En medio de todas las cosas que tenemos que hacer, tuvimos que hacer espacio para resolver este problema y hemos tenido éxito!

Por suerte el software de correo que empleamos es extremadamente flexible: qmail, vmailmgr, courier-imap, mailfront, mrtg, daemon-tools. Combinados nos han permitido contener el problema en niveles que permiten que nuestros servicios se mantengan operativos.

Empezamos con algunos scripts para ayudarnos a rastrear las fuentes y bloquearlas. Su efecto no duraba mas que unos minutos y de nuevo volvíamos al DoS (Denial of Service). Poco a poco lo fuimos mejorando, hasta que ahora corre cada 5 minutos, analiza los logs, extrae los IPs que dan error de autenticación y los coloca en una lista gris, los compara contra los IPs que sí se han autenticado y los coloca en una lista blanca. Luego procede a bloquear todos los IPs de la lista gris que no estén en la lista blanca. Mantiene un registro de las últimas 24 horas de actividad de modo que los IPs no vuelvan a ser reutilizados en poco tiempo.

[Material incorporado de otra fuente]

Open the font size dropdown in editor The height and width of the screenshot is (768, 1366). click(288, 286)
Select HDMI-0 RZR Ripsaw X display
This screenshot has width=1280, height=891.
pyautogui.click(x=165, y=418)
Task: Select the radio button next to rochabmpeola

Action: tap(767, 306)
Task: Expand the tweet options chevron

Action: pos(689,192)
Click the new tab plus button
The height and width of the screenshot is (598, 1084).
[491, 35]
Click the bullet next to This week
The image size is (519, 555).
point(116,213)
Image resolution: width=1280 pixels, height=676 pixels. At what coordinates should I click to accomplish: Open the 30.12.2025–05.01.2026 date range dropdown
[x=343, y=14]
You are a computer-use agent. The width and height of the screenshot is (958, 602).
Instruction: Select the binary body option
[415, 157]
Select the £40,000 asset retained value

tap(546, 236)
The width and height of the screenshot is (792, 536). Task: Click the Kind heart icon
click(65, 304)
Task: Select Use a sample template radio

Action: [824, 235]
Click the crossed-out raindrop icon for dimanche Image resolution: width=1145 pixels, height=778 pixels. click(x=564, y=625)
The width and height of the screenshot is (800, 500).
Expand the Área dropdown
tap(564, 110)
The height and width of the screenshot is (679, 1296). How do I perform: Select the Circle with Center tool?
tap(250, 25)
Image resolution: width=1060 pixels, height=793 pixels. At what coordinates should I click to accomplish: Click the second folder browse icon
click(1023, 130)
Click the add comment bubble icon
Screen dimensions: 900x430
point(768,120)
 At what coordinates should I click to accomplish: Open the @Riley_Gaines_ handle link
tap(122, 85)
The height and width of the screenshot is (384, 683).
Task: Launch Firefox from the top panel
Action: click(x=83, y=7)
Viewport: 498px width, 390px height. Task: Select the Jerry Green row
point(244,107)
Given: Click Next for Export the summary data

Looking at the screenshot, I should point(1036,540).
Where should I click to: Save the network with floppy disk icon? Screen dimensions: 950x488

A esta hora tenemos bloqueados más de 2000 servidores, de diferentes partes del mundo, principalmente Brasil (famosos por siempre aparecer primeros en las listas de países con servidores zombies).

Hemos investigado en internet si hay "algo" al respecto pero no hemos encontrado nada, no creo que seamos los únicos con este problema!!!

Por ahora, vamos pasando bien la tormenta, van 4 días!!!